* Passage provided:
__________

# 6.8 spc 14in contender?'s



## deast1988 (Apr 17, 2012)

Joined the ranks of the pistol club last year with a G2 contender with a 12in 7-30waters barrel got a deer with last season but wanted a new barrel that had ammo more readily available so I picked up the 6.8spc yesterday. I know there's lots of different thoughts on what works for different people but if you own this caliber any advice would help. I have 3 boxes of the 110gr vmaxs just for plinking and getting to know the gun. I plan on reloading here shortly once I get the dies and components for this new rig!  Thanks in advance


----------



## swamp hunter (Apr 17, 2012)

Never Hunted with a pistol...But I got a 6.8 out of a 16 in barrel AR.
 Shot 5 Hogs and 2 Bucks last Year with the the 110 G. V.max .
Some Folks will holler that it,s a Varmit Round . Everything I shot was DRT, One Hog even gave Me a 2 fer. Complete pass thru neck shot. 2 Hogs on the Ground... I,m good... : )


----------



## Wiskey_33 (Apr 17, 2012)

I've got a 12.5" barrel AR setup.

I hunt with the 85 grain TSX, but will re zero for the 100 grain Accubond and 110 Pro Hunters this season.

The TSX killed a buck for me this past season.


----------



## deast1988 (Apr 17, 2012)

__________

* Dataset extract:
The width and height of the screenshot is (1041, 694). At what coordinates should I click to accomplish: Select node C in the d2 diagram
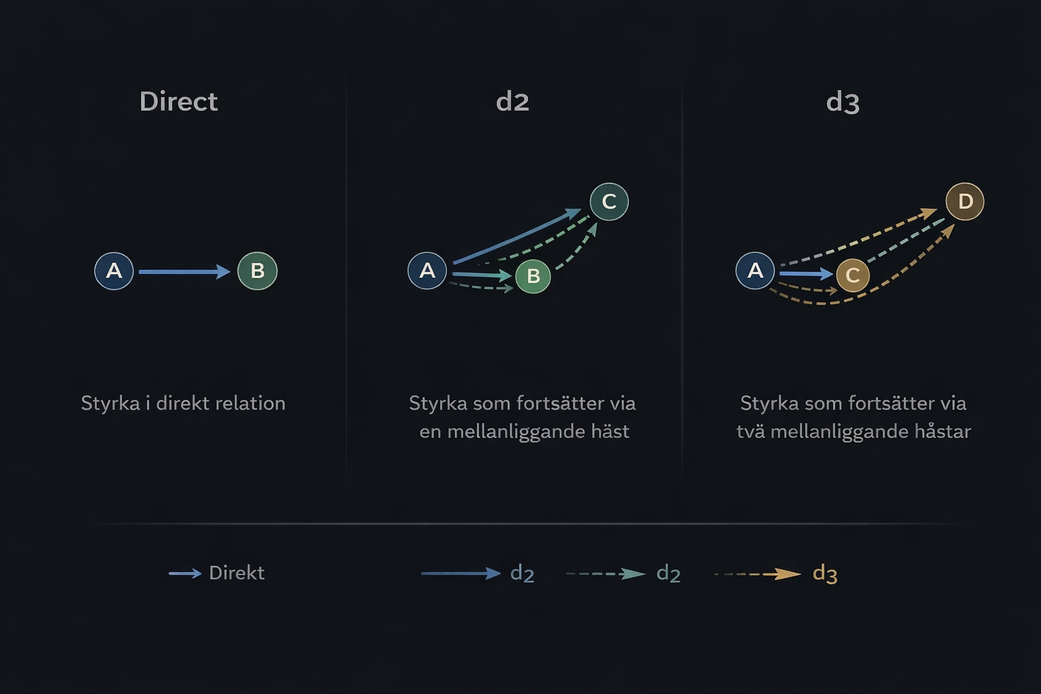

__________

* Given instruction 1: In the forum thread about the 6.8 SPC Contender barrel, echo the text between "## swamp hunter" and "Wiskey_33 (Apr 17, 2012)", inclusive.
* Given instruction 2: List each bullet the posters in the 6.8 SPC thread name, with its grain weight.

* Task solution 1:
## swamp hunter (Apr 17, 2012)

Never Hunted with a pistol...But I got a 6.8 out of a 16 in barrel AR.
 Shot 5 Hogs and 2 Bucks last Year with the the 110 G. V.max .
Some Folks will holler that it,s a Varmit Round . Everything I shot was DRT, One Hog even gave Me a 2 fer. Complete pass thru neck shot. 2 Hogs on the Ground... I,m good... : )


----------



## Wiskey_33 (Apr 17, 2012)

* Task solution 2:
- 110-grain V-Max
- 85-grain TSX
- 100-grain Accubond
- 110-grain Pro Hunter